*Assigned task*. Output only the stretch of the listing that starts at the line containing "Das Telefonbuch (803, 448)" and ends at the line containing "Newsroom (536, 420)", reproduced exactly with both ends.

*Available data*.
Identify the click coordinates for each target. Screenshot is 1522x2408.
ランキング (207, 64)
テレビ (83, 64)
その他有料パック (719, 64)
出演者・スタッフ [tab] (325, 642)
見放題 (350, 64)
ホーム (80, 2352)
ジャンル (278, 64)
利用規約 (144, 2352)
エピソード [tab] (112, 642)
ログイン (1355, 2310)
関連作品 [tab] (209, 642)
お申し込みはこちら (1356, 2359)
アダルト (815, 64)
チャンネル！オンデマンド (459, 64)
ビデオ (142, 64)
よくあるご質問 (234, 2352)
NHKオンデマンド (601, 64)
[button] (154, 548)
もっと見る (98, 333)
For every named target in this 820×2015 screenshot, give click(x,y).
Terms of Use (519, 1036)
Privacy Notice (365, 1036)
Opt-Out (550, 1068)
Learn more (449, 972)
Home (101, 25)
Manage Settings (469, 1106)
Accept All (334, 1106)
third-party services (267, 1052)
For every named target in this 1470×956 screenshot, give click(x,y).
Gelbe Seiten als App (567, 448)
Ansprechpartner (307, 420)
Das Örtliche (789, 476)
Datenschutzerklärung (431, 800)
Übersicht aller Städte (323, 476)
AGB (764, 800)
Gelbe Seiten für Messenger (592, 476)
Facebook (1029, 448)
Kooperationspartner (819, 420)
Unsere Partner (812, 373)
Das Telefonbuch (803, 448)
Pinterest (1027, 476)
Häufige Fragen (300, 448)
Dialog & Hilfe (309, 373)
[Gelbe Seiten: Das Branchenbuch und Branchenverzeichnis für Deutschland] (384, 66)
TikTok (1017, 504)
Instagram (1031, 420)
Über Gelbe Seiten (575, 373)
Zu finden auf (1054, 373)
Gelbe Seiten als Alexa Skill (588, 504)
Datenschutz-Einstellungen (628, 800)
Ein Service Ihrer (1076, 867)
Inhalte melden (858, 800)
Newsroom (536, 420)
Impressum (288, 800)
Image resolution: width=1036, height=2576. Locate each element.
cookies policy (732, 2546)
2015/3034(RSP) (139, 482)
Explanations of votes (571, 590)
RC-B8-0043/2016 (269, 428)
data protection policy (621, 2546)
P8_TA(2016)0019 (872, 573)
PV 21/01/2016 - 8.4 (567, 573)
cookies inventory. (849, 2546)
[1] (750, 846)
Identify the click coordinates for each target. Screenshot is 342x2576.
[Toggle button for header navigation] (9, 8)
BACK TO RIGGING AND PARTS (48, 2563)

*Finished task*.
Das Telefonbuch (803, 448)
Pinterest (1027, 476)
Häufige Fragen (300, 448)
Dialog & Hilfe (309, 373)
[Gelbe Seiten: Das Branchenbuch und Branchenverzeichnis für Deutschland] (384, 66)
TikTok (1017, 504)
Instagram (1031, 420)
Über Gelbe Seiten (575, 373)
Zu finden auf (1054, 373)
Gelbe Seiten als Alexa Skill (588, 504)
Datenschutz-Einstellungen (628, 800)
Ein Service Ihrer (1076, 867)
Inhalte melden (858, 800)
Newsroom (536, 420)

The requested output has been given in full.